As issues progressed, I acquired assist from the medical staff however needed to gown him, wash him, feed him and handle his bathroom wants.
In a manner, I misplaced him on the day of his analysis, as we knew there was no treatment.
I couldn’t have coped with out the calm and sort assist of his greatest good friend. He’s 35 and a single dad to a three-year-old woman.
As my husband’s situation acquired worse, I accepted he was slipping away. In my head, I’d already let go of him — but it surely was a troublesome time.
First time nerves
In your first relationship?
One explicit night time, my husband’s mate referred to as in, as he repeatedly did. The nurse was upstairs with my husband doing a little checks and I used to be making us all a cup of tea.

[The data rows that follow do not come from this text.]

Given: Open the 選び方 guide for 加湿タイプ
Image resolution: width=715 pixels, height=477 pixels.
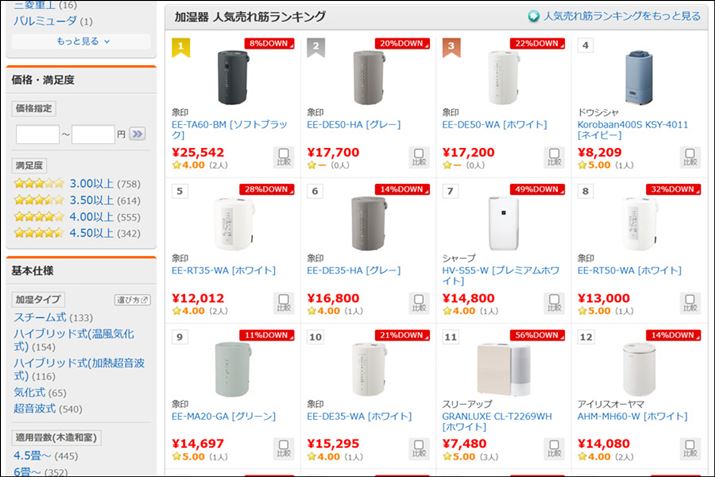Looking at the screenshot, I should pyautogui.click(x=132, y=299).
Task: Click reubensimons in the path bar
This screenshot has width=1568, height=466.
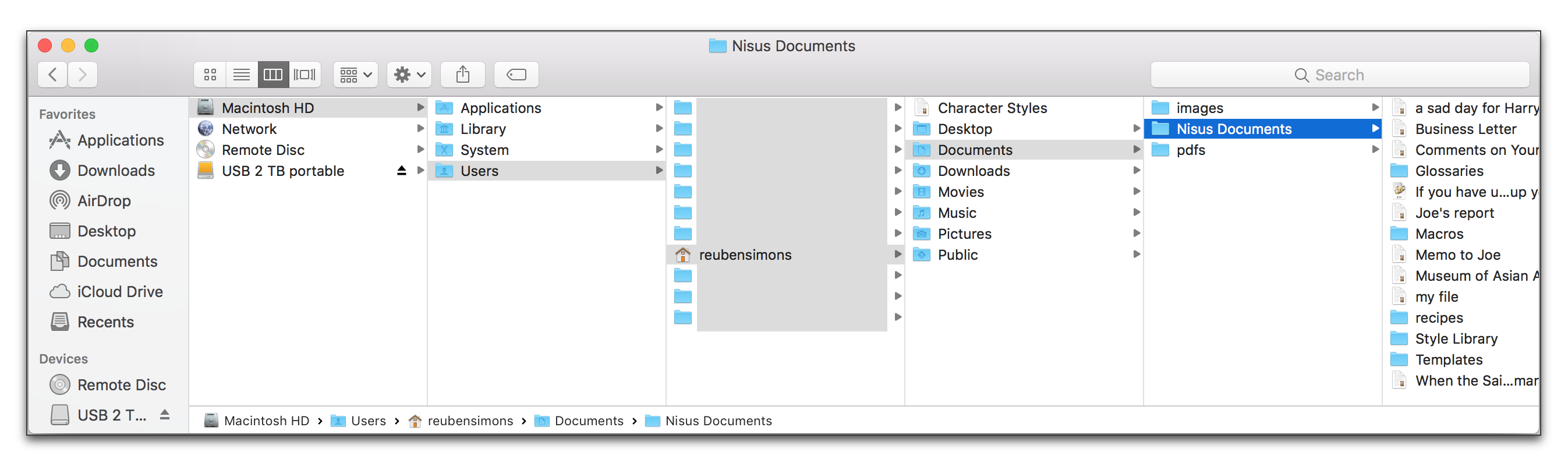Action: point(470,421)
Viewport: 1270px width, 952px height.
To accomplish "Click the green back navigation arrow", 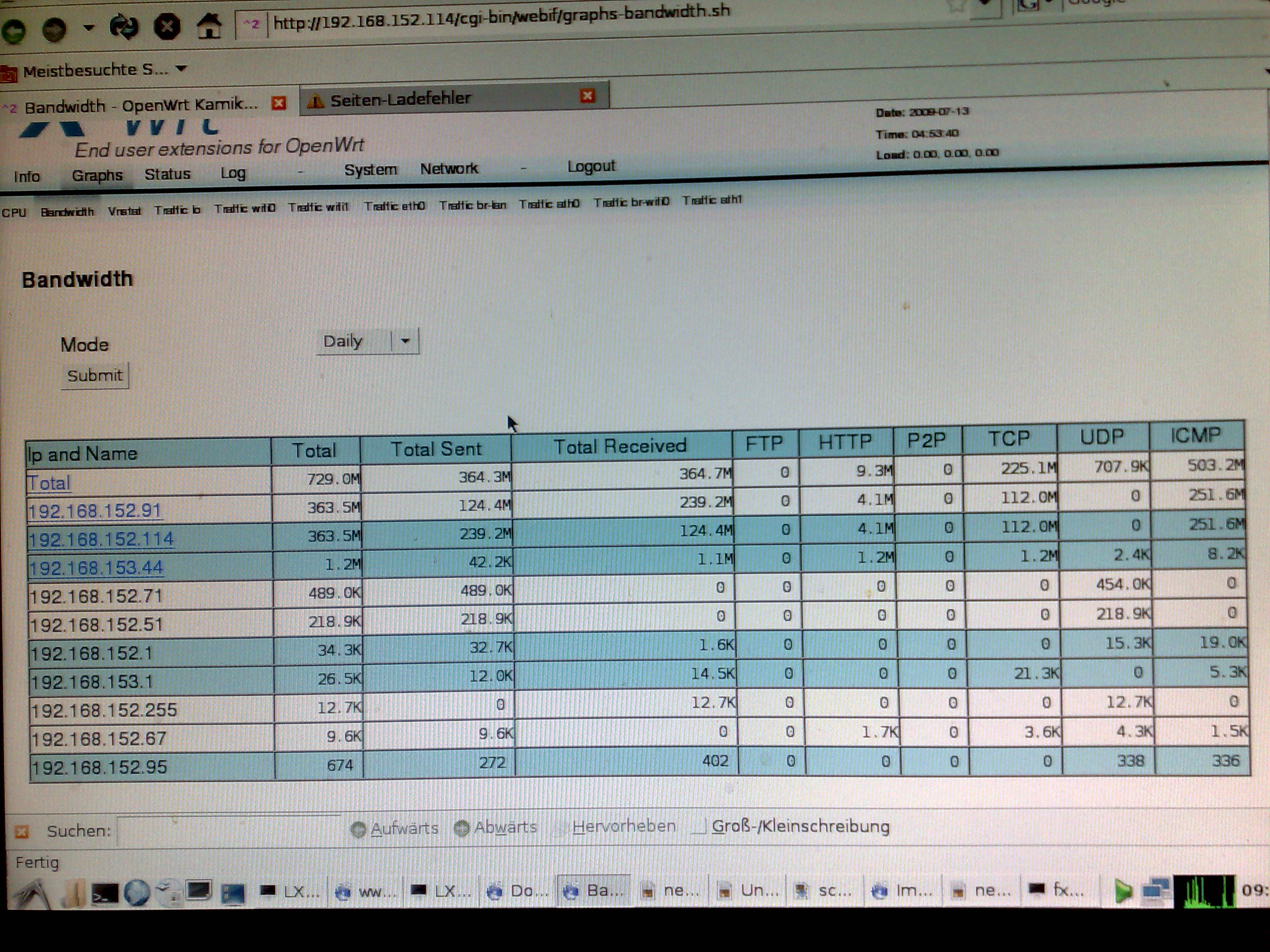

I began to cry as actuality hit house, and his mate came to visit to hug me. As he did, he lifted my chin as much as his and we kissed. I felt such a powerful pull between us and it gave me butterflies.
My husband handed away three days later. Since then his good friend has been there for me, serving to with the funeral preparations and every part else. I’ve caught him me a few instances and, the reality is, I’m growing emotions for him too.
My husband at all times mentioned I mustn’t be alone and I can’t consider anybody else he’d approve of extra.
DEIDRE SAYS: You can still be friends but do be kind to yourself and come to terms with losing your husband first.
Kissing your husband’s friend was crossing a boundary, but he came on to you and this will have been a tough time for you both.
A new relationship may feel like a good way to escape your grief, but there’s no rush. If this man feels like you, he’ll wait.
It will stand you both in good stead if you deal with your loss properly before moving into any new relationship.
Professional bereavement counselling will help you to come to terms with everything, and give you clarity about your long-term future.
My support pack on Bereavement will help and you can find emotional support, and friendships with people in a similar situation, at widowedandyoung.org.uk.